森さん本人に会ったのもそのときだったかな


「中国人を同じ人間だとはどうしても思えなかった。何故かは分からない。でもとにかく、人間を殺しているといった感覚は全然なかった」


元日本軍兵士の、善良でのんびりとしたおじいさん達が語った言葉。『日本鬼子』というドキュメンタリーの中でインタビューに答える彼らは、僕らのじいちゃんばあちゃんと何ら変わらない、ごくごく一般の柔らかな物腰で語る老人達だ。彼らは、上官に命令されて仕方なくでも、嫌で嫌で仕方ないけれどもその感情を必死に封印してでもなく、当たり前のように暴行し、レイプし、殺した。


森達也はこう言う。

優しく穏かな僕たちが、そんな残虐さを何の躊躇いもなく発露することがあることを、僕らは自分たちを主語として考えねばならない。

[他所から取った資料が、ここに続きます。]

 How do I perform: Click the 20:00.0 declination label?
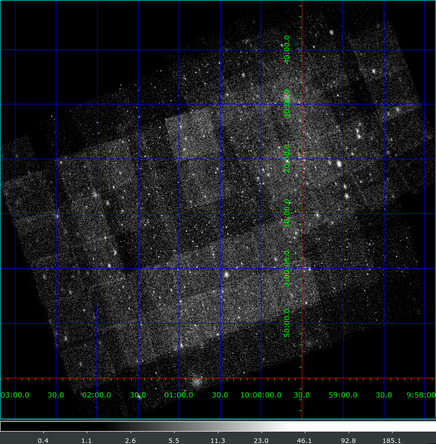(x=287, y=159)
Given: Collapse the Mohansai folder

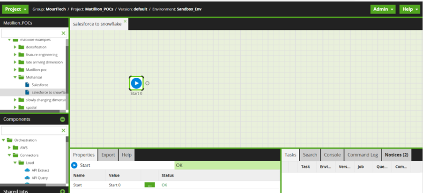Looking at the screenshot, I should point(15,77).
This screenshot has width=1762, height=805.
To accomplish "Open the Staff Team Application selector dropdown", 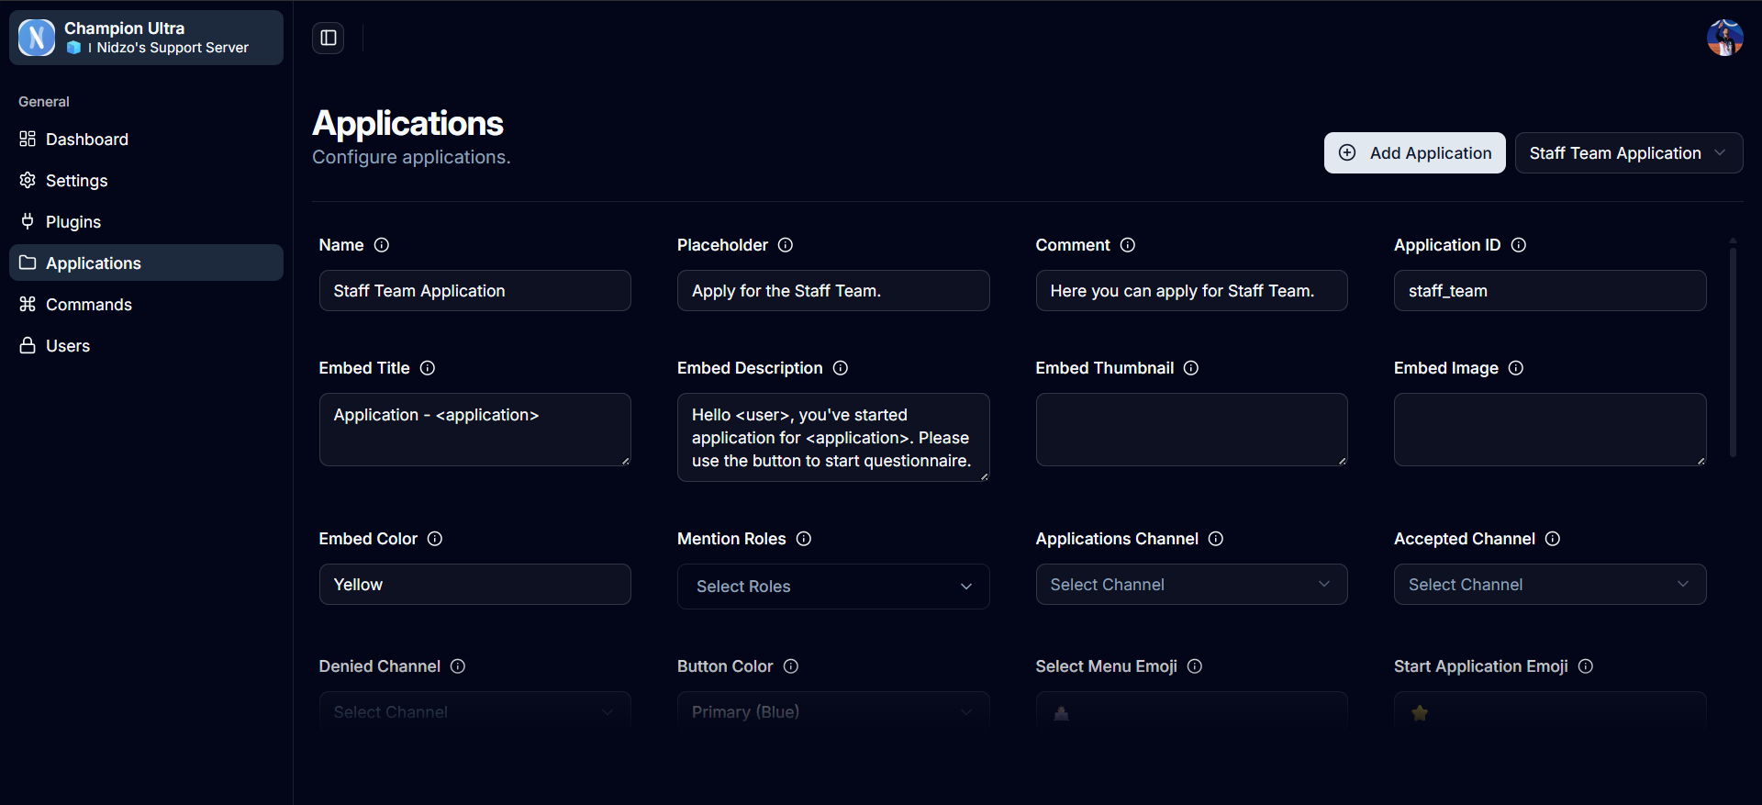I will tap(1628, 153).
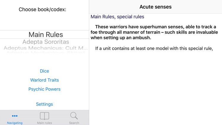This screenshot has width=222, height=125.
Task: Open Warlord Traits
Action: click(44, 80)
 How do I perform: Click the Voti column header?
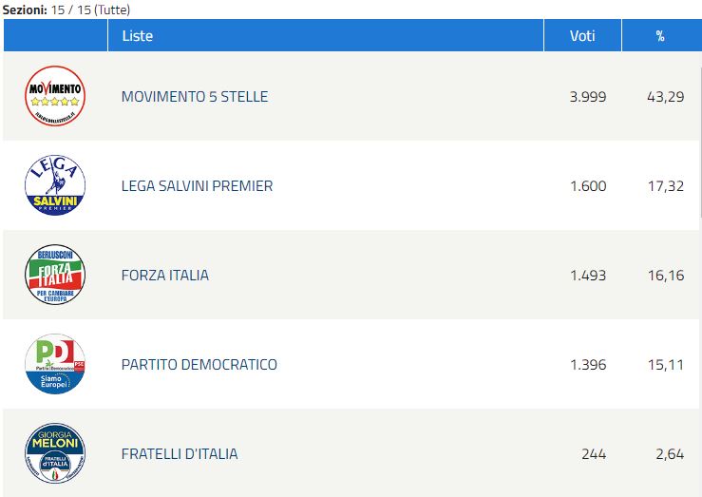click(582, 35)
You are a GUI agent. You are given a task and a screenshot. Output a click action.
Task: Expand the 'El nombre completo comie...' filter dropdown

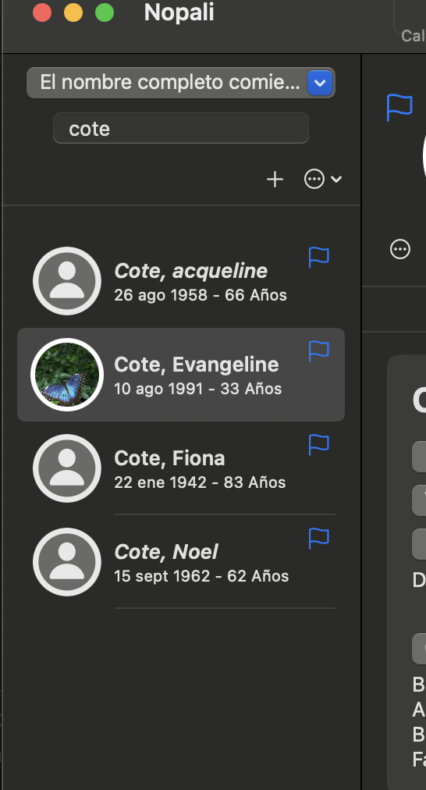point(181,83)
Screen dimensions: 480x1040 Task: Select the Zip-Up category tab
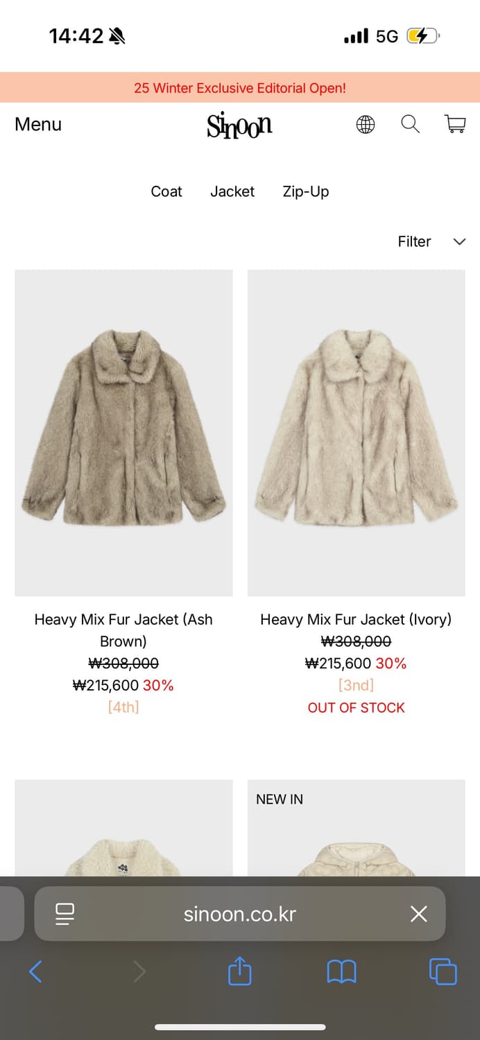(306, 191)
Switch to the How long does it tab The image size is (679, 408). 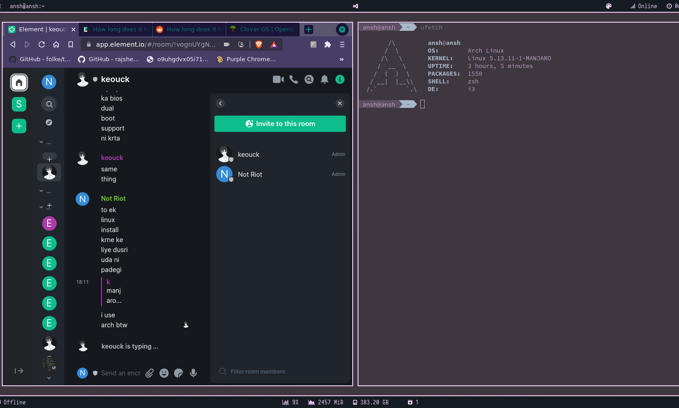115,29
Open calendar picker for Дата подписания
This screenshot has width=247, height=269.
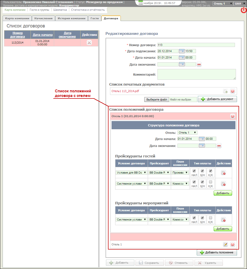[182, 51]
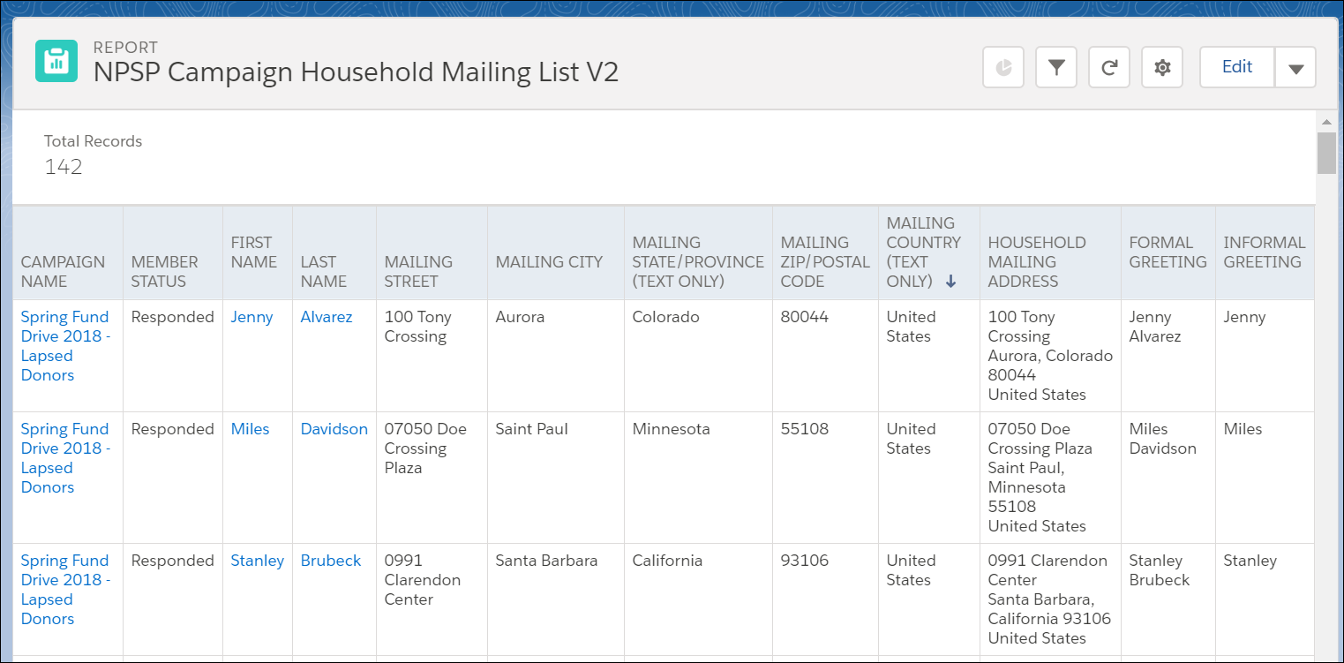This screenshot has height=663, width=1344.
Task: Select contact first name Jenny
Action: pyautogui.click(x=252, y=316)
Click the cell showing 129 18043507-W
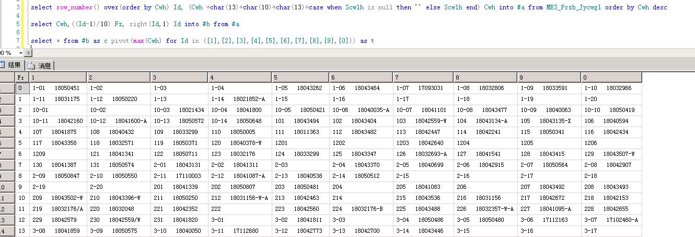695x237 pixels. pos(611,154)
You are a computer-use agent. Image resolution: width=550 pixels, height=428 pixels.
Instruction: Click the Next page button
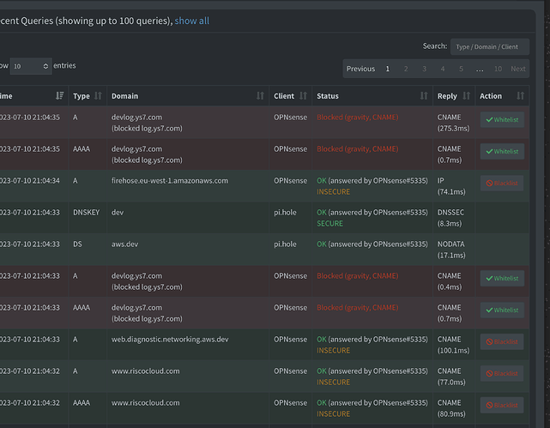(518, 69)
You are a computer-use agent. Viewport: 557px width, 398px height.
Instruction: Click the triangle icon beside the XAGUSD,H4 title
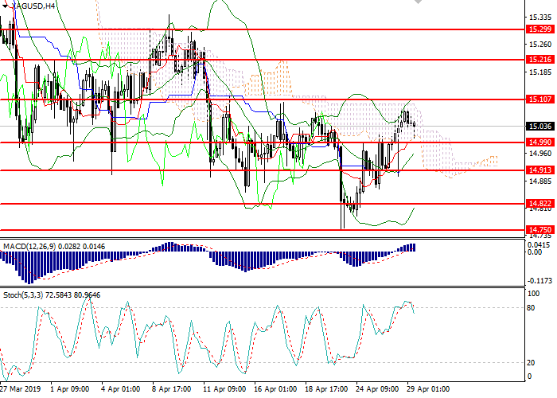(x=5, y=6)
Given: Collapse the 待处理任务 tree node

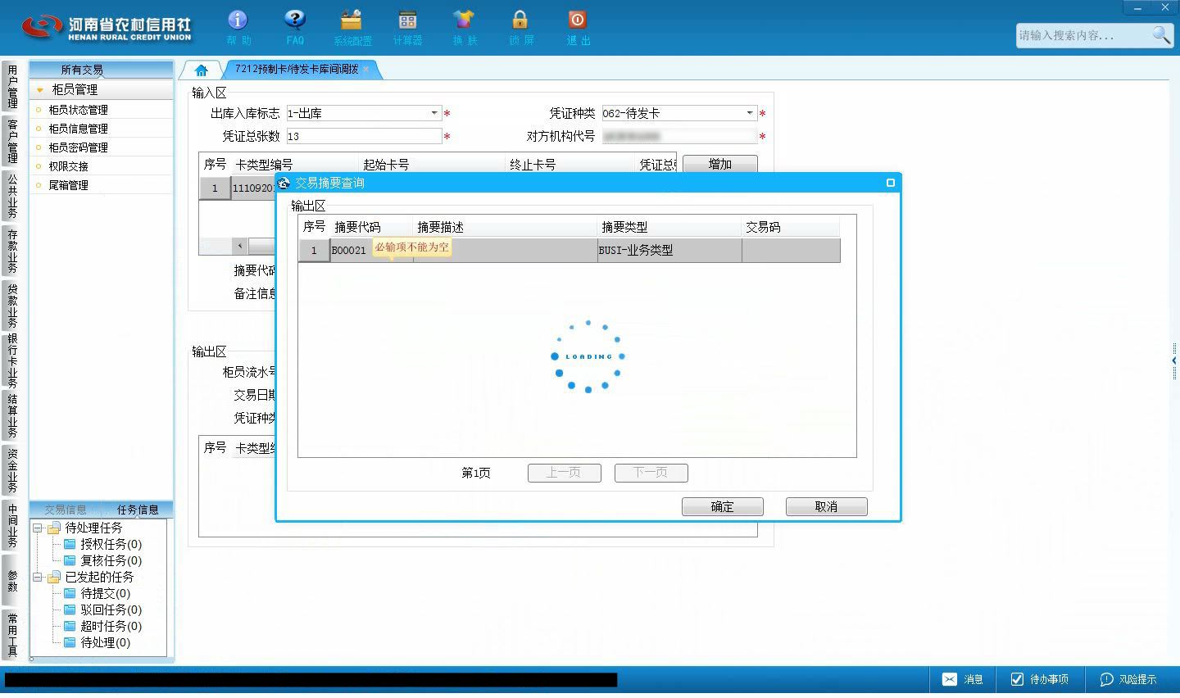Looking at the screenshot, I should tap(38, 528).
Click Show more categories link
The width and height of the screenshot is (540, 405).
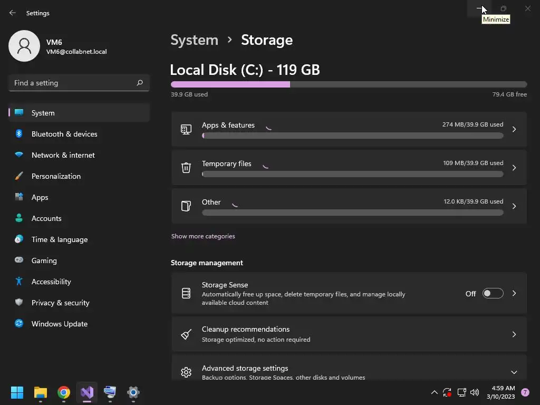[x=203, y=236]
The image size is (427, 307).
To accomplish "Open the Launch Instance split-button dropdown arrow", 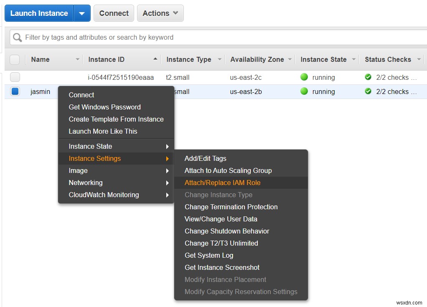I will (82, 13).
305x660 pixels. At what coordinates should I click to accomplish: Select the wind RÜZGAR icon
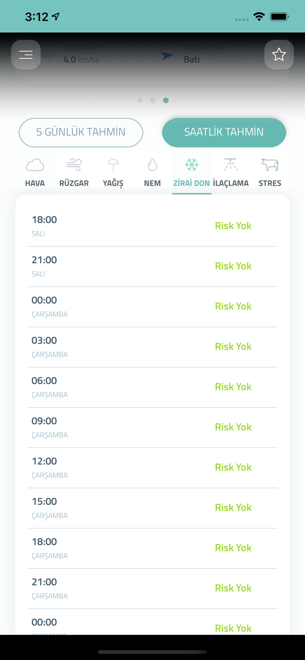73,164
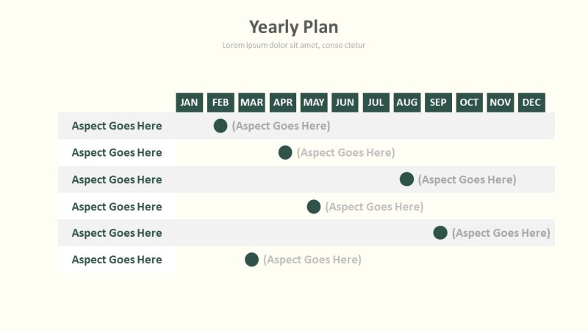Screen dimensions: 588x331
Task: Select the DEC month header box
Action: pos(531,102)
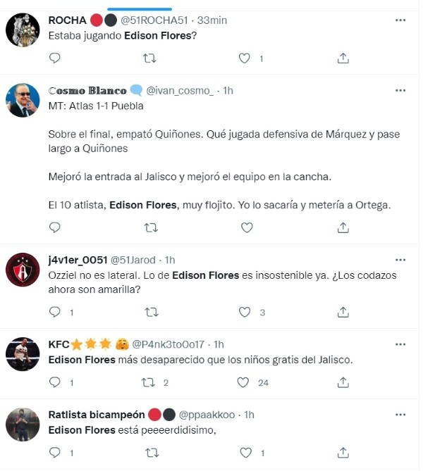423x471 pixels.
Task: Open more options on KFC's tweet
Action: pos(400,344)
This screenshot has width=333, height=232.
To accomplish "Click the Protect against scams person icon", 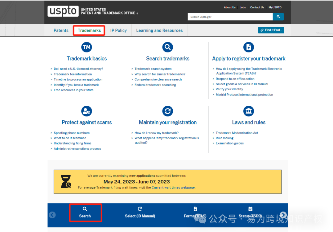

彼は、共同体に潜む思考停止と暴力性について警鐘を鳴らし続けている。相も変わらず、飽きもせずに。人々は、共同体に属することによって多大な恩恵を受けてきたとともに、大きな危険を常に自らの内に孕んでいる。


あの偉い発明家も 凶悪な犯罪者もみんな昔子供だってね。
でもそれって忘れがちで、つい「自分とちょっと違う」人たちを見ると彼らへの想像力を失ってしまう。*1森達也はよくこう言う。イラクバース党員だって、アルカイダのテロリストだって、北朝鮮特殊工作員だって、みんな家族に穏かな笑顔を見せたり、友だちと冗談を言って笑いあったり、恋人とケンカして別れちゃって泣いちゃったりもするのだ。でもそのことを忘れ、共同体として思考を停止し、憎悪に身を燃やし、解決策を探ることなく終わりなき暴力の連鎖に陥っていく、と。


殺人鬼も聖者も凡人も、共存していくしかないんですね。
そのために、ちょっと想いを馳せる。その営みを決して怠らないこと。